▸ **EXERCISES TO COMPLETE**:
a – Reproduce the part of the FIFA altitude ban article starting with "FIFA's executive committee" and going on through "Ecuador and Colombia.".
b – Write the next part of the FIFA altitude ban article, picking up after its final sentence.

▸ **TEXT PASSAGE**:
= Beginning of Section =

World soccer's governing body FIFA is to re-examine its
controversial ban on playing football at high altitude when the
organisation's executive committee meets in Zurich on
Wednesday.
The altitude ban will be one of two main topics to be discussed
-- the other being the already announced re-shuffle of FIFA's
administration following the re-election of president Sepp Blatter
in May and the subsequent departure of former general secretary Urs
Linsi is the other main issue.
FIFA's executive committee announced an immediate ban in May on
international matches played above 2,500 metres, arguing that
high-altitude sport was bad for the health of players unaccustomed
to high levels and gave an unfair advantage to the home team.
The ban drew immediate criticism from several high-lying South
American nations including Bolivia, Peru, Ecuador and Colombia.

= End of Section =

▸ **Stored records**:
= Beginning of Section =

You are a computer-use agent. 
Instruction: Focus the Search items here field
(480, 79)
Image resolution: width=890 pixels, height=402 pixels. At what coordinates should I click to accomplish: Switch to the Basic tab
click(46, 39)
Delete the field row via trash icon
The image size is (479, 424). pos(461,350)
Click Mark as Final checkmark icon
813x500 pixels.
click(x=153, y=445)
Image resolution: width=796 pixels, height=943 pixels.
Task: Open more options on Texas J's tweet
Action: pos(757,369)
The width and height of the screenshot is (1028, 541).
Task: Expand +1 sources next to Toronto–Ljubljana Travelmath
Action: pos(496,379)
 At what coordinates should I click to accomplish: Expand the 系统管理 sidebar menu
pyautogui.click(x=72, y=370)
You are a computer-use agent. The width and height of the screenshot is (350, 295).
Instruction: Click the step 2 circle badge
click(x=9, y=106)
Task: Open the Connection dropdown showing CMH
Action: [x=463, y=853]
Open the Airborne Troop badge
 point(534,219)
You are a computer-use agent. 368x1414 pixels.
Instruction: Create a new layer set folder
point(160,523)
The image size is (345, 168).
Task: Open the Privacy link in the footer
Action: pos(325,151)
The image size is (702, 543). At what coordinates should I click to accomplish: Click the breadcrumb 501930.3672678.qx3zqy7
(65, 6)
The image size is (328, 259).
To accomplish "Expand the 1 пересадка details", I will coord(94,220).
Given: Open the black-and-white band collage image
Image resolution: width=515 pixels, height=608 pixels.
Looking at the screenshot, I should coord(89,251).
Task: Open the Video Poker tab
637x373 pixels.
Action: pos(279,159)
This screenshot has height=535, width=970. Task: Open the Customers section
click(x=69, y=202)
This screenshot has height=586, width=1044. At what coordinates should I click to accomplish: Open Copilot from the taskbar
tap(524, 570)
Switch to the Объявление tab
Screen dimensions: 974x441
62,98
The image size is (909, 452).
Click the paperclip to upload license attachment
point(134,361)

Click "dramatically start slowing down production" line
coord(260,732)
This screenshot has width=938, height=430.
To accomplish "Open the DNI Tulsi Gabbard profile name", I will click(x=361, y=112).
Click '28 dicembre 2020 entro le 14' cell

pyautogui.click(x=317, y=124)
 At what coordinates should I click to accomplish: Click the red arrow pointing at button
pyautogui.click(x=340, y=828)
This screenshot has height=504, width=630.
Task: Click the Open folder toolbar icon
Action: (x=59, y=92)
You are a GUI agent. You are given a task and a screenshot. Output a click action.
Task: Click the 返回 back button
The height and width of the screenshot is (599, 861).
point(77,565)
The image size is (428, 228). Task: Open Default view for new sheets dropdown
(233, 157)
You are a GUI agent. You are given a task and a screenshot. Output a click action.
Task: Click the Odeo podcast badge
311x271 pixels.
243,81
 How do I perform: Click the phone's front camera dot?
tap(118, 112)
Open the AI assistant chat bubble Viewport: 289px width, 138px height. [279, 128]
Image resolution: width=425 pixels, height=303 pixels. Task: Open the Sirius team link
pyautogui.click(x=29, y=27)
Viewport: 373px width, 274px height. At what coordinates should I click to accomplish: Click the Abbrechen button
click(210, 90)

= End of Section =

▸ **SOLVED PROBLEMS**:
a –
FIFA's executive committee announced an immediate ban in May on
international matches played above 2,500 metres, arguing that
high-altitude sport was bad for the health of players unaccustomed
to high levels and gave an unfair advantage to the home team.
The ban drew immediate criticism from several high-lying South
American nations including Bolivia, Peru, Ecuador and Colombia.

b –
Bolivian president Evo Morales even suggested he might fly to
Zurich to speak to Blatter about the issue, but FIFA says no such
meeting has yet been scheduled. Last Thursday, Bolivian doctor Ivo
Eterovic, a member of the South American Football Confederation
(CSF) medical committee told reporters after a committee meeting
that FIFA had agreed to lift the ban, saying matches could be
played at 2,800 metres but not higher than 3,000 metres.
However a FIFA spokesman denied on Friday that any such reversal
of the original decision had been taken.
If matches were allowed at 3,000 metres they could be played in
Quito and Bogota, the capitals of Ecuador and Colombia
respectively. However, it would still mean that La Paz in Bolivia,
situated at 3,600 metres, was out of bounds.